My two bits on crime fiction in Asian Age

Recently, a kind guy who loves icecream, called Vishav, contacted me for my point of view on the rise of detective and crime thrillers in the English language space. The result was a really good article collating thoughts of authors like Kishwar Desai who is spearheading the first Crime Writers Festival in Delhi later this month and Juggi Bhasin. While giving the interview, I pondered on many things and had two surprises.

One was a rather straight one, the fact that the paper used a photograph of mine, on the same page as author Anita Nair and Mukul Deva. (Proof of arrival on scene, below. Oo.)

01_07_2013_101_005 (Crime Fiction 1)

01_07_2013_101_005 (Crime Fiction 2)

The second was a more insidious surprise. While giving the interview, I realised that not many Indian English authors had given this masalafied fiction to their readers before. Crime fiction, thrillers, mysteries and murders have always been popular with readers. What can compare to reading a cozy murder mystery with a cup of tea in one hand? So why hadn’t Indian authors explored the genre much before? Mind you, this is true only for Indian English and not for other Indian languages which have so much of what I call the pop-masala genre.

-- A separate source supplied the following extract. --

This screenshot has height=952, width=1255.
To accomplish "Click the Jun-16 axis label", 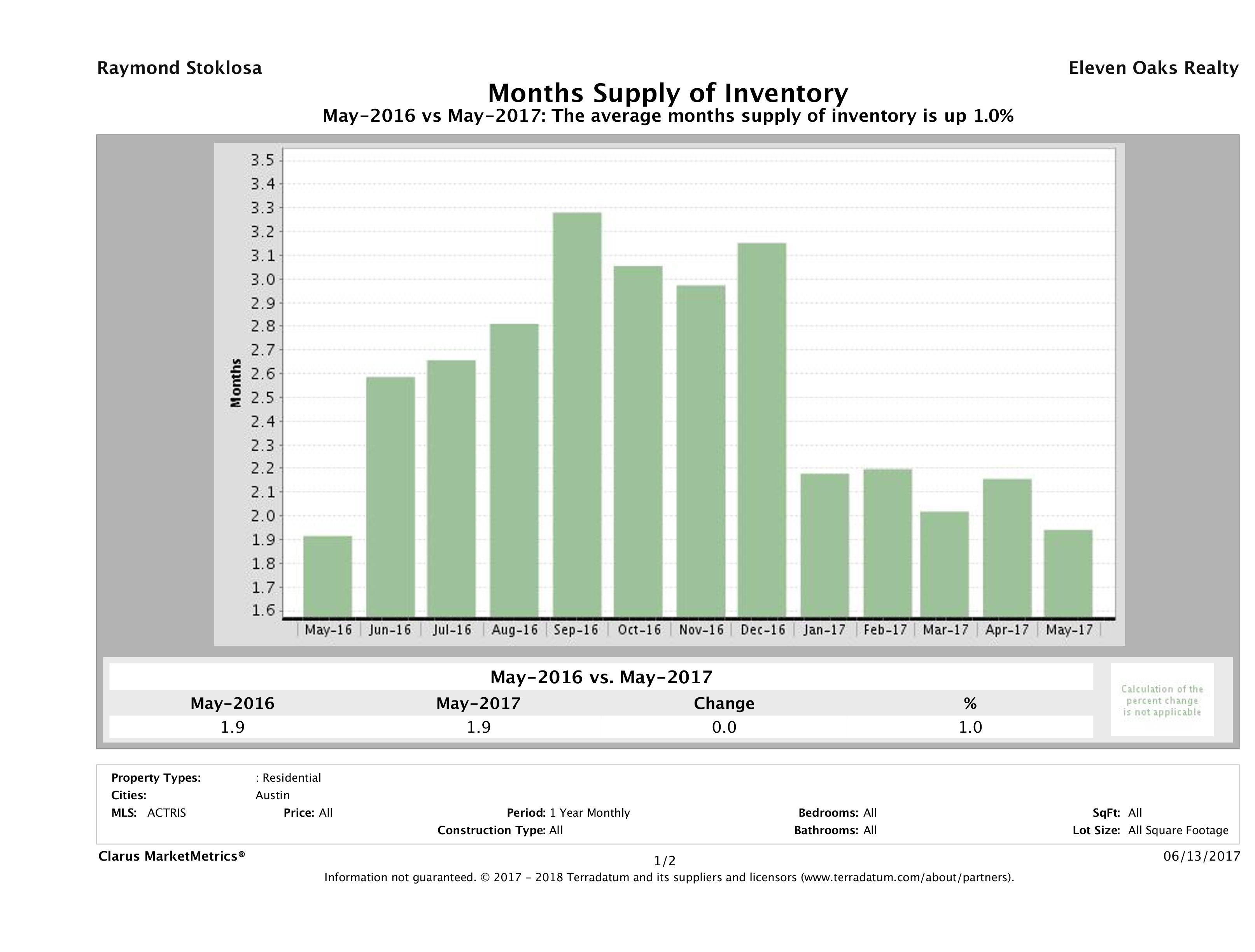I will 390,630.
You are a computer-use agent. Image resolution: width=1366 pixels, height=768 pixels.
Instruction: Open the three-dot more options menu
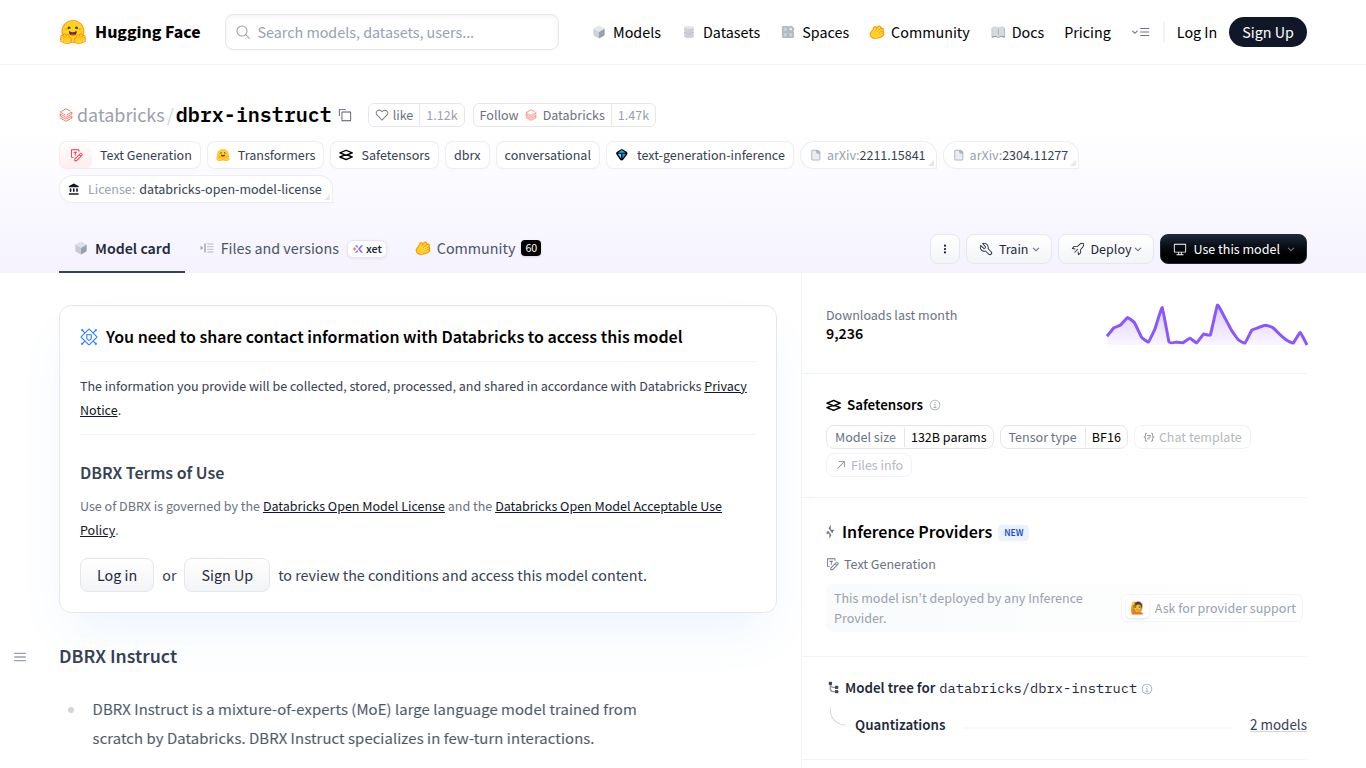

I feel in the last decade, there’s a new level of comfort that the Indian author has in her own style of writing, like wearing chappals and walking on pothole-filled streets in crime fiction. That of being comfortable in their own identity, their own experience, in their own chaotic cities, confused traditions and in their own unique style of crimes as well as crime solving. And this being comfortable and exploring Indianness in novels seems to be happening not only in crime fiction but also across genres in the country – be it high literary, historical fiction or romances.

On the other hand, readers want to read books about things that they experience, in the English that they speak or write, stories that they hear from their grannies and friends. Desi crime fiction, written in desi style with desi detectives as main protagonists.

About a few years ago, because there weren’t any really established thriller writers in Indian English (the other Indian languages have always been doing racy thrillers), readers had to look abroad for their thrill fixes. But now thankfully for both readers and authors, that is fast changing. I love the current range of thrillers, murders and mysteries that I can find as a reader in the market. I think this is bound to increase. No more can booksellers tag all authors under the vague ‘Indian author’ category. Nowadays readers are demanding all sub-genres in Indian english writing and authors are more than happy to provide it.